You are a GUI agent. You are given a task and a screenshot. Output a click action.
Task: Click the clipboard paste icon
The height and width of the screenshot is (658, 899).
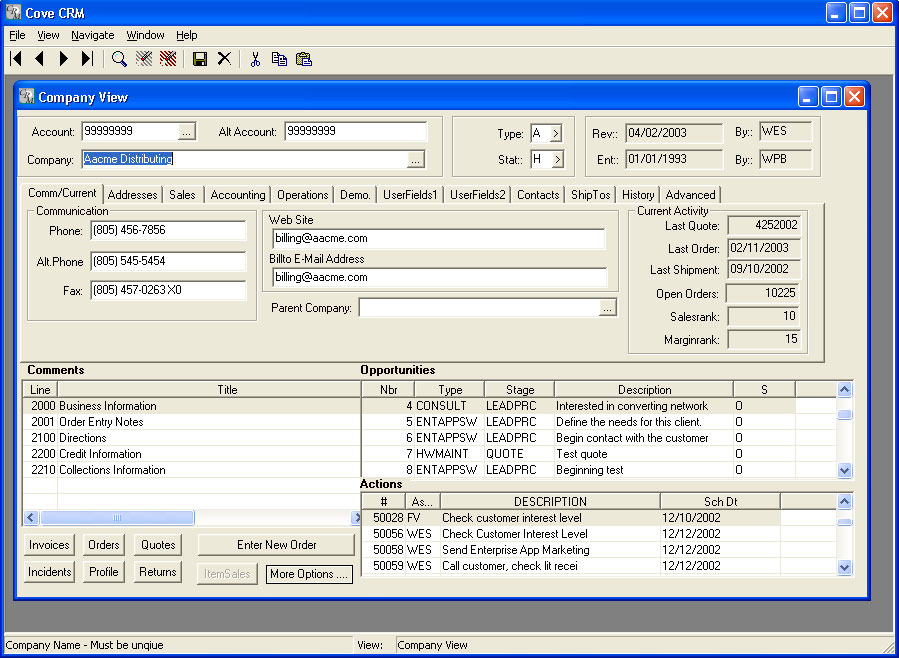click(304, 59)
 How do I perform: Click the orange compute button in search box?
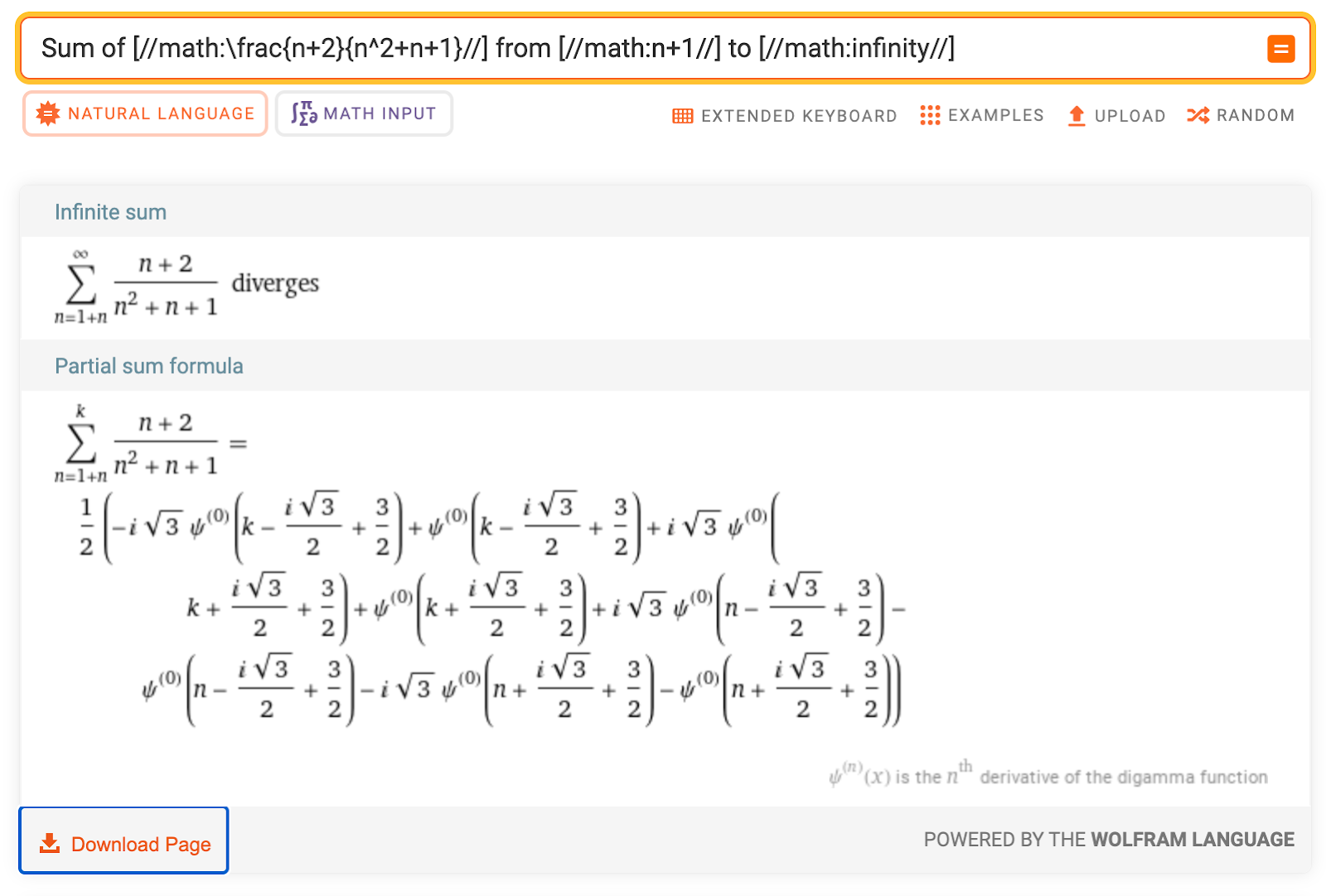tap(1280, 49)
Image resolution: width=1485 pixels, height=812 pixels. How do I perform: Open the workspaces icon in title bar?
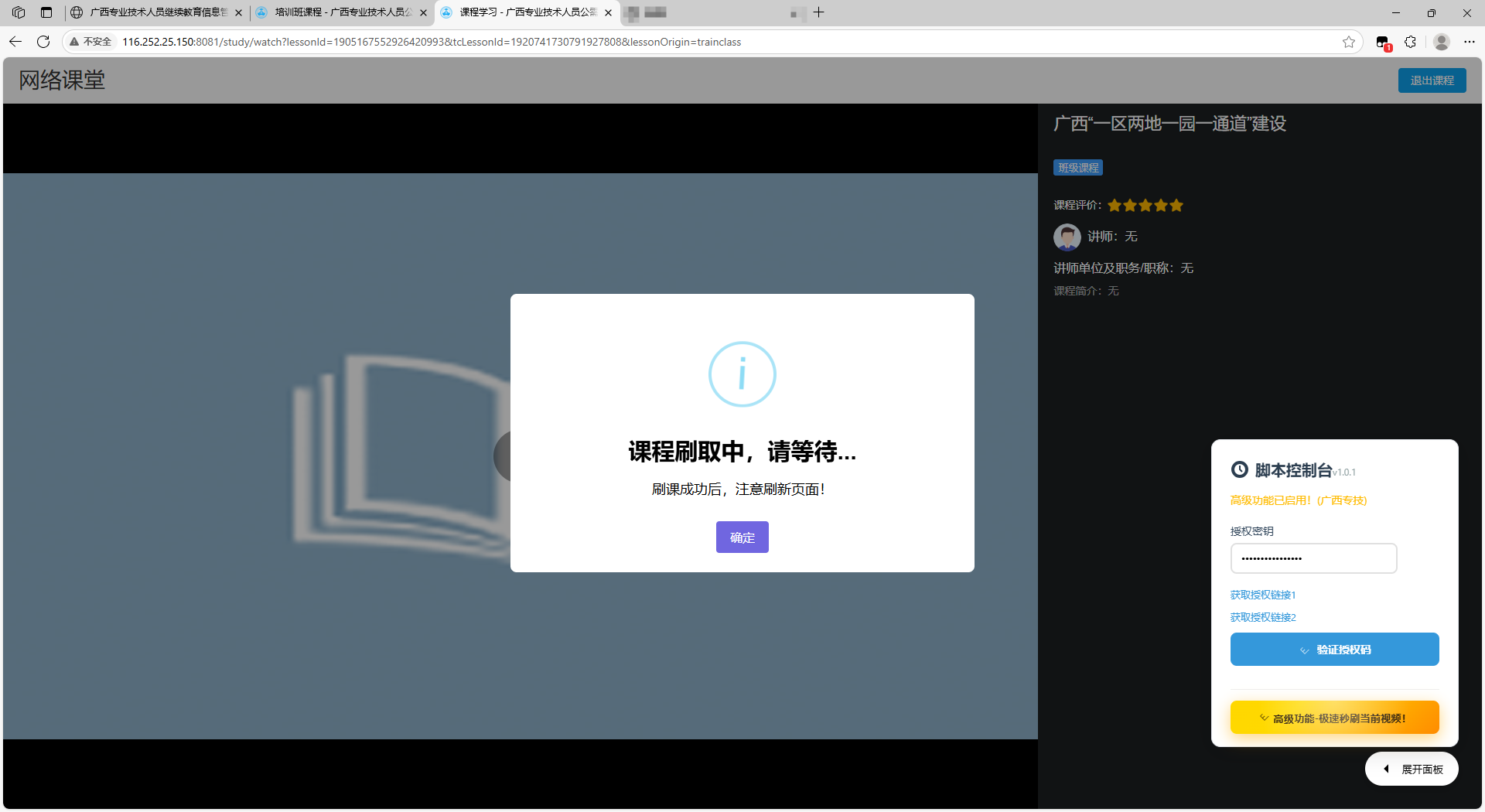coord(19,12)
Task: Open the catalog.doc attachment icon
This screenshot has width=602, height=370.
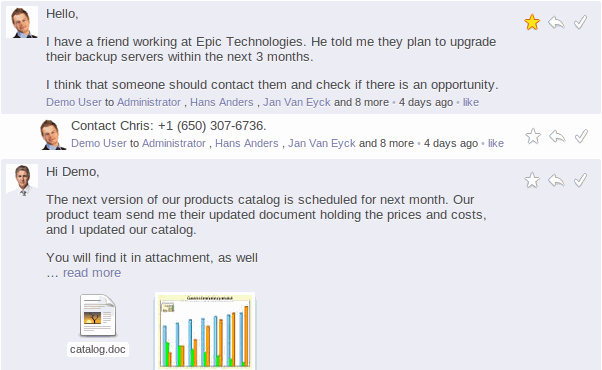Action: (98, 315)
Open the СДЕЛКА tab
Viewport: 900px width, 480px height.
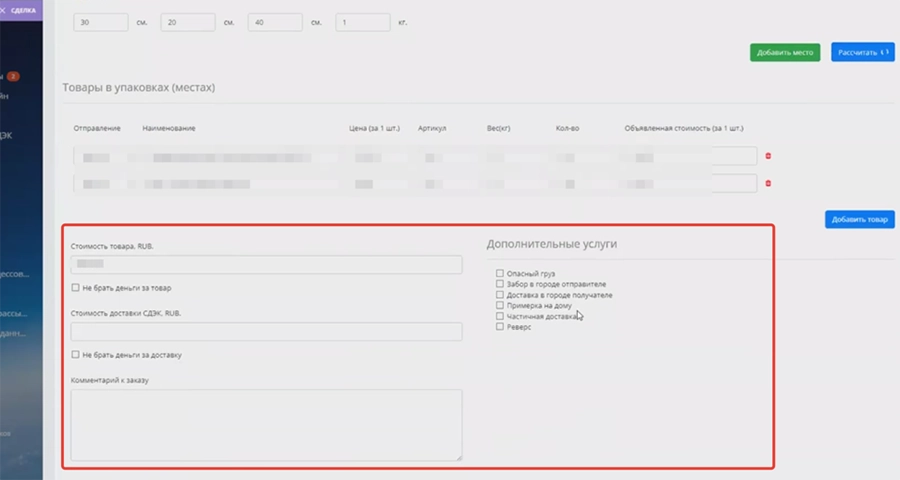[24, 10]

▸ **What you will do**: Take the material above from its first line through the line holding "Open the СДЕЛКА tab" and set it down exactly, without the pictures.

▸ **Task solution**:
You are a GUI agent. You are given a task and a screenshot. Output a click action.
Task: Click the clipboard paste icon
The height and width of the screenshot is (658, 899).
click(304, 59)
 How do I perform: Click the orange compute button in search box?
tap(1280, 49)
Image resolution: width=1485 pixels, height=812 pixels. How do I perform: Open the workspaces icon in title bar?
coord(19,12)
Task: Open the catalog.doc attachment icon
This screenshot has width=602, height=370.
Action: (98, 315)
Open the СДЕЛКА tab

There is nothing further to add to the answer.